Это была срочная служба в армии. То есть институт считался срочной службой. Студенты днем сидели на лекциях, а кончались лекции, и начиналась военная подготовка. Я был и студент, и солдат-срочник. Оттуда и попал на войну». В 19-й отдельный запасной танковый полк… Но не сразу. Из Новосибирска весь курс Семена Львовича мобилизовали, погрузили в эшелон и отправили под Москву. Однако до фронта студенты так и не доехали. Эшелон разбомбили, Ария был контужен и попал в госпиталь.

А в это время 19-й отдельный запасной танковый полк, который дислоцировался до войны недалеко от Харькова, рядышком с паровозостроительным заводом, выпускающим Т-34, в июле вошел в состав действующей армии и принял свой первый бой. В августе, после переформирования, полк вывели с Юго-Западного фронта и отправили на Урал в Нижний Тагил, где он снова оказался рядышком с Харьковским паровозостроительным заводом.

С.Л. Ария продолжает свой рассказ: «После госпиталя меня направили в 19-й учебный танковый полк, располагавшийся в Нижнем Тагиле. Полк состоял из батальонов, каждый из которых готовил танкистов определенной специальности: в одном готовили командиров танка, в другом – башнеров (заряжающих) и т. д. Я попал в батальон, готовивший механиков-водителей.

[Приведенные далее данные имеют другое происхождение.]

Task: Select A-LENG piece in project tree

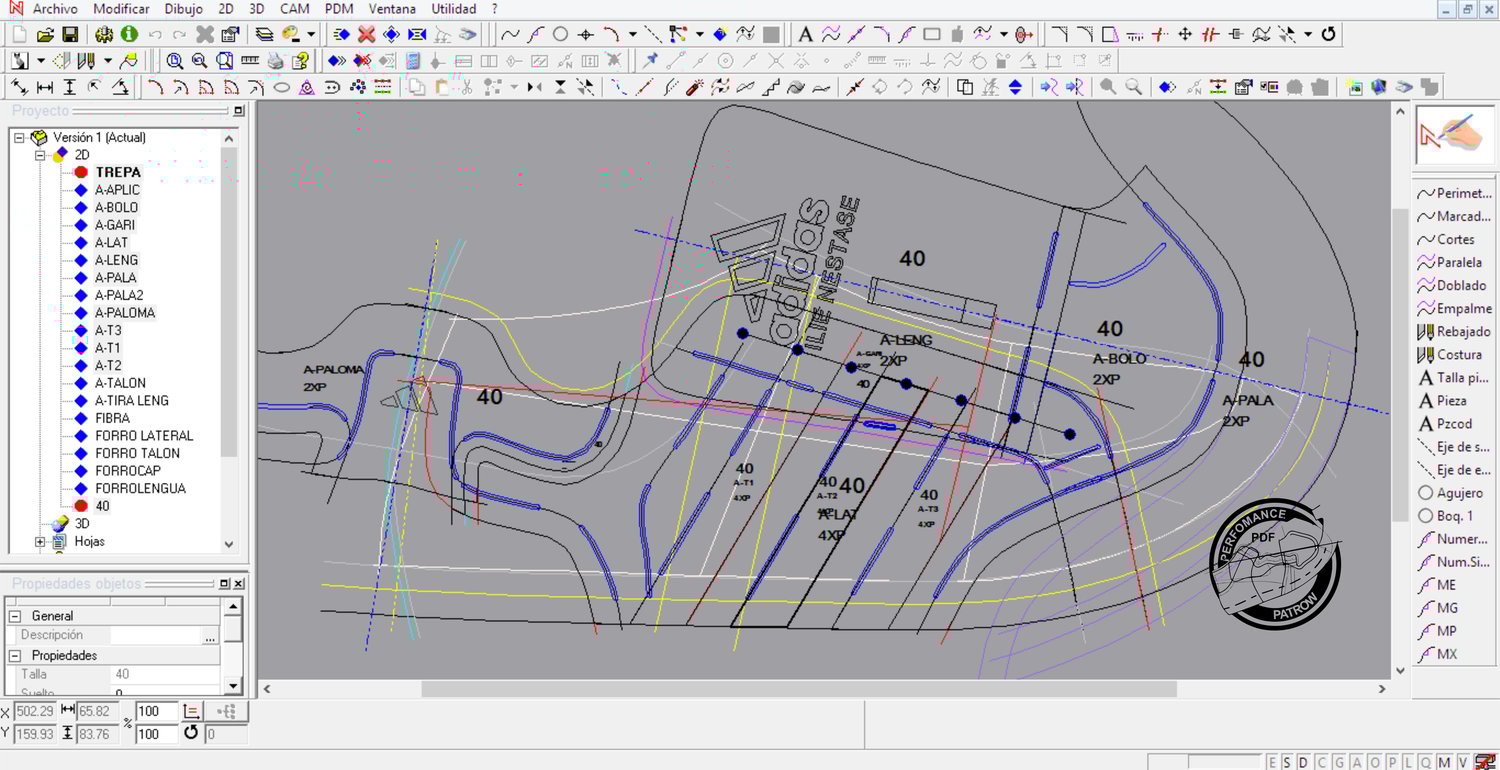Action: 116,260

Обучение производилось на натуре: стояли танки, нас обучали вождению, связи с командиром, устройству, обслуживанию двигателя. Надо сказать, что в зимних условиях завести двигатель танка было очень тяжело. Для этого нужно было часа за два до выезда его прогреть, то есть подсунуть под танк противень величиной чуть меньше танка, в этот противень налить дизельное топливо и поджечь. Часа через полтора танк, который, как и мы, был весь в копоти, начинали заводить.

От экипажа требовалась взаимозаменяемость. На самом деле никакой взаимозаменяемости не было – очень уж краткое обучение было, но несколько раз я выстрелил из орудия. Также нас отводили на полигон, сажали в танк, заставляли преодолевать препятствия, менять трак (это была очень тяжелая операция – ремонт гусеницы). В эти два или три месяца, что длилось обучение, мы участвовали и в сборке танков на главном конвейере завода. <…>

После учебы всех погрузили в эшелон вместе с Т-34 и отправили на фронт. На фронт нас отправили через Среднюю Азию. Перевозили на пароме из Красноводска на Кавказ, через Каспийское море. По дороге с нашего танка ветром сдуло брезент. А, надо сказать, что без брезента в танке было туго. Брезент был крайне необходим: им накрывались, когда ложились спать, на нем садились покушать, если грузились в эшелон, им нужно было танк сверху накрыть, иначе внутри было бы полно воды. Это были танки военного времени. На верхнем люке вообще не было никаких прокладок, а на люке механика-водителя были какие-то прокладки, но они не держали воду. Так что без брезента было худо. Так вот мне пришлось украсть на складе парус, но об этом особенно рассказывать нечего, это же эпизод не боевой, а скорее из области военно-хозяйственной.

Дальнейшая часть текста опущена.